TASKS TO PERFORM ▸
a) In the transition-state passage, at what energy was 3-TS_major located?
b) Please decide whether each statement agrees with the transition-state passage. Answer yes or no for each, and quote the deciding words. (i) The ring-opening of the aziridine is likely the rate-determining step. (ii) In 3-TS_major, the elongated C⋯N bond measures 2.62 Å. (iii) Fig. 6 shows every hydrogen atom of the structure.
c) From the transition-state passage, reproduce word for word the part that opens with the words containing "Fig. 5 The complete" and closes with "is taking place.".

SELECTED EXCERPT ▸

Transition states (TS) calculations

Having verified that ring-opening is favored at the C²–N bond of intermediate 3 (Fig. 1), we located 3-TS_major, the alkoxide-mediated ring-opening transition state that leads to the 5-substituted oxazolidinone as the major product, at an energy of 26.9 kcal mol⁻¹. As portrayed in the free energy profile for reaction 1 (Fig. 5), the ring-opening of the aziridine is likely the rate-determining step. The formation of 3-TS_major is synchronous and concerted in nature where both C–N bond cleavage and C–O bond formation take place at the same time, displaying elongated C⋯N and C⋯O bonds (2.20 Å and 2.62 Å, respectively, Fig. 6). Notably, this five-membered transition state structure adopts an envelope conformation that is typical of a five-membered ring. A close examination of this structure reveals that the phenyl substituent is in plane with the HC²–C³ group (the angle around the carbon bearing the –Ph group is 359.9°), effectively stabilizing the developing positive charge of the “incipient carbocation”. Indeed, the corresponding molecular orbital picture of 3-TS_major (ESI, Fig. S2†) shows that a substantial π-overlap exists between the phenyl substituent and the transiently carbocationic C² carbon. This is consistent with an increase in the Mayer–Mulliken bond order (BO) for the C²–phenyl bond, to 1.29 from 1.02, that is considerably higher than that of a single bond (∼1.00). Upon free-geometry optimization, the located 3-TS_major easily leads to intermediate 4, indicating a direct connection between it and the 5-substituted oxazolidinone product.

Fig. 5 The complete free-energy profile for the formation of the major 5-substituted oxazolidinone product from the (salen)Cr^IIICl-catalyzed [aziridine + CO₂] coupling in the absence of DMAP cocatalyst. All energy values have been solvation-corrected. The TS marked as * was not located computationally and is only shown for illustrative purposes.

Fig. 6 The 3-TS_major transition-state structure (right) for the formation of 5-substituted oxazolidinone, obtained through a synchronous and concerted pathway from intermediate 3 (left), where both C–N bond cleavage and C–O bond formation take place concomitantly. The “lengths” for both bonds (in Å) are indicated on the structure. For clarity, all of the hydrogens have been removed except for that on the C² carbon where C–O bond formation is taking place.

DATA SEGMENT ▸
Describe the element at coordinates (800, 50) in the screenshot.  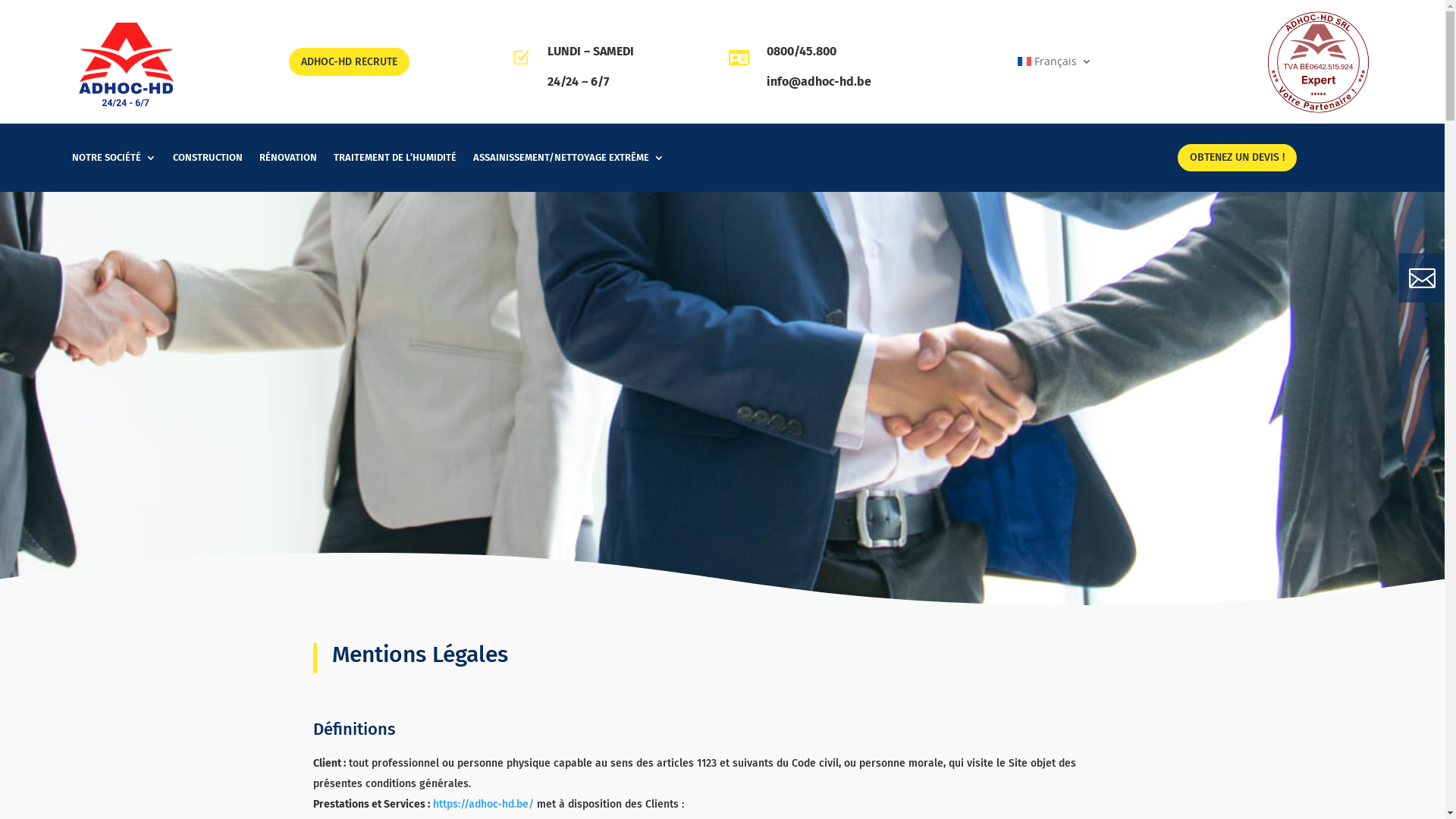
I see `'0800/45.800'` at that location.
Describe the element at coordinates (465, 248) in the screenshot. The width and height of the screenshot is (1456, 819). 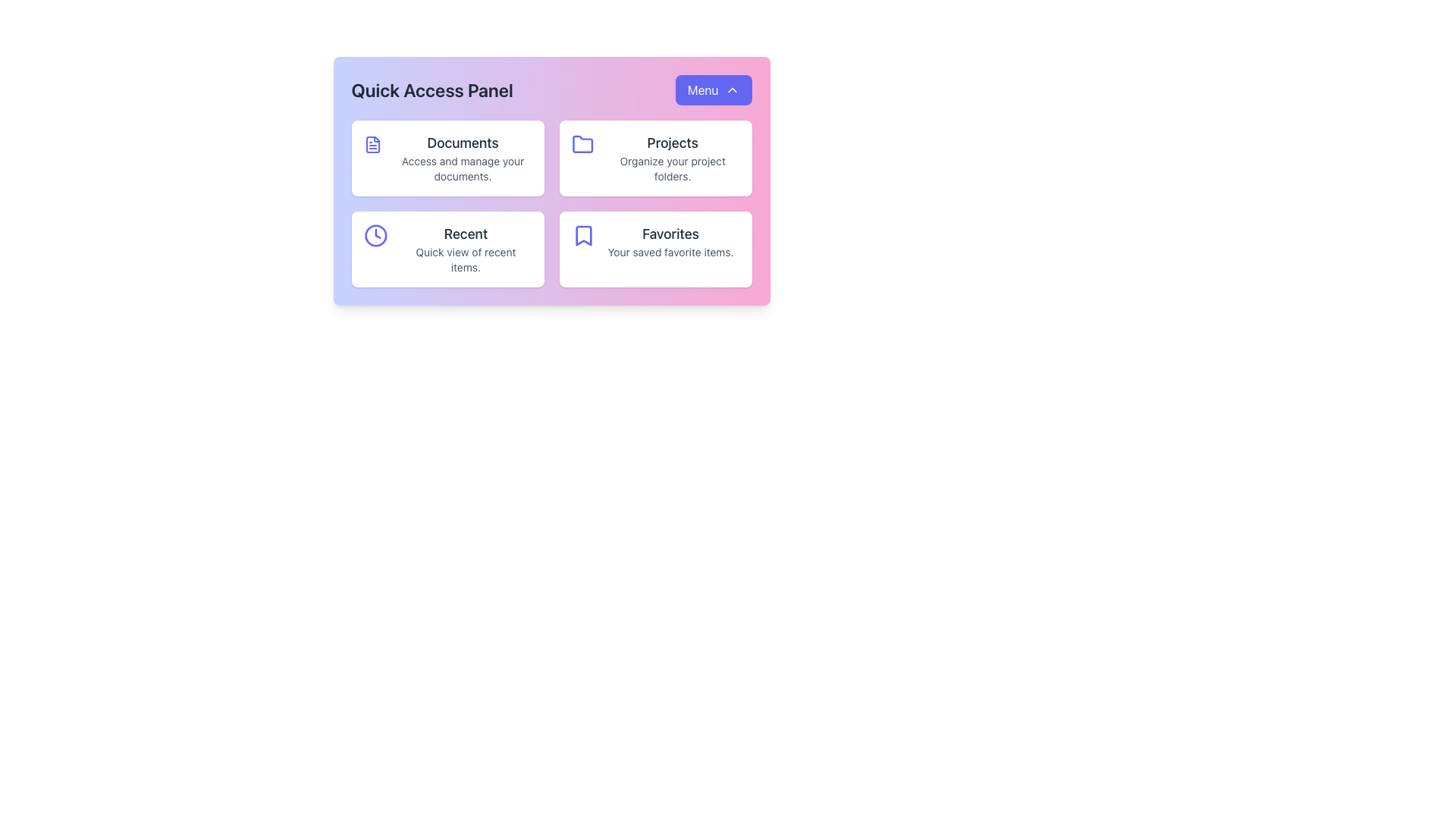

TASK-BY-TASK ANSWERS ▸
a) 26.9 kcal mol⁻¹

b)
(i) Yes: "the ring-opening of the aziridine is likely the rate-determining step"
(ii) No: "elongated C⋯N and C⋯O bonds (2.20 Å and 2.62 Å, respectively"
(iii) No: "all of the hydrogens have been removed except for that on the C² carbon where C–O bond formation is taking place"

c)
Fig. 5 The complete free-energy profile for the formation of the major 5-substituted oxazolidinone product from the (salen)Cr^IIICl-catalyzed [aziridine + CO₂] coupling in the absence of DMAP cocatalyst. All energy values have been solvation-corrected. The TS marked as * was not located computationally and is only shown for illustrative purposes.

Fig. 6 The 3-TS_major transition-state structure (right) for the formation of 5-substituted oxazolidinone, obtained through a synchronous and concerted pathway from intermediate 3 (left), where both C–N bond cleavage and C–O bond formation take place concomitantly. The “lengths” for both bonds (in Å) are indicated on the structure. For clarity, all of the hydrogens have been removed except for that on the C² carbon where C–O bond formation is taking place.